Technical Abstract: Molecular characterization of doubled haploid (DH) maize lines and estimation of parental genome contribution (PGC) may be useful for choosing pairs of DH lines for hybrid make up and new pedigree starts. Six BC1-derived DH populations created by crossing two donor with three recurrent parents were genotyped with 97,190 polymorphic markers with the objectives of: i) understanding genetic purity, genetic distance and relationship among 417 maize DH lines; ii) estimating PGC of the DH lines derived from different genetic backgrounds; and iii) understanding the correlation between donor parent introgression and testcross performance for grain yield and anthesis-silking interval (ASI) under managed drought and optimum environments. The DH lines were 97% genetically pure, with <2% heterogeneity.
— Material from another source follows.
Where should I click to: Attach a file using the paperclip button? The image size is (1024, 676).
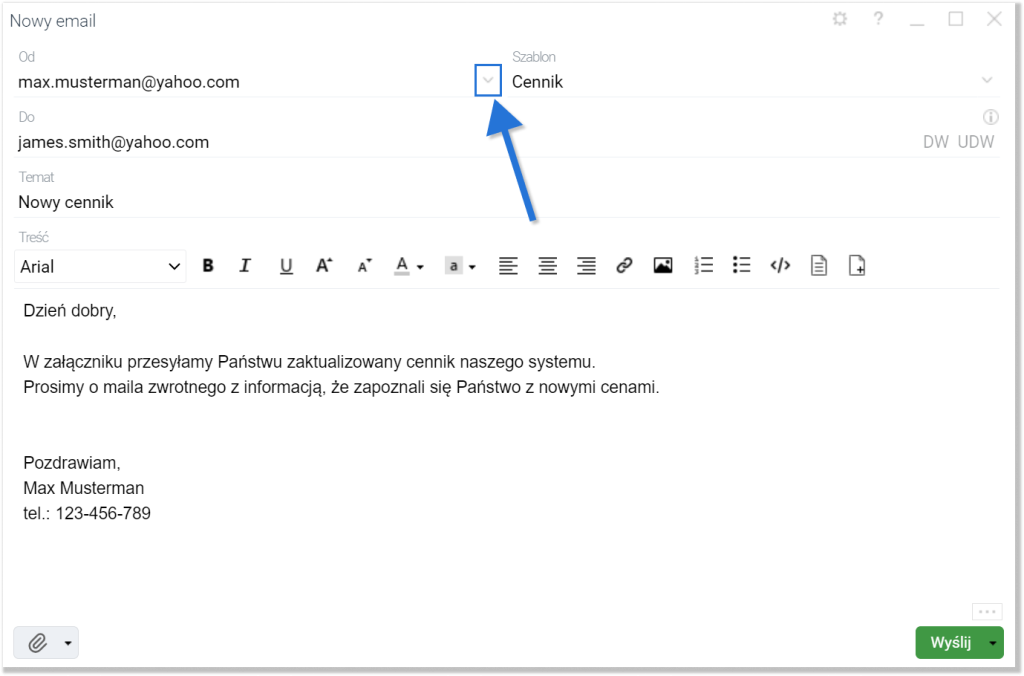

Two DH lines showed heterogeneity >5%, and require further purification. Genetic distance between pairwise comparisons of the 417 DH lines ranged from 0.055 to 0.457; only 0.01% showed a genetic distance <0.100, indicating large genetic differences among the DH lines. Donor parent contribution was not significantly different among the genetic background of the three recurrent parents. The average donor and recurrent PGC across all 417 DH lines was 31.7% and 64.3%, respectively. Donor genome introgression was higher than expected in 82% of the DH lines in the BC1 generation, possibly due to artificial selection during the DH process, during the development of F1 or BC1 seed, or during initial agronomic evaluation of the DH lines. Donor parent introgression up to 32% showed significant positive correlation with grain yield under drought (r=0.312, p <0.001) and optimum (r = 0.142, p <0.050) environments but negative correlation with ASI under drought (r = -0.276, p <0.001). Our study revealed high genetic distance among the DH lines and significantly higher donor parent genome contribution than expected. Up to 32% of donor parent introgression was significantly correlated with grain yield and ASI, suggesting the possibility of introducing undesirable genes when introgression levels exceeded 32%. The results also suggest that the two donor parents are good sources for improving maize for drought tolerance and high yield potential in sub-Saharan Africa.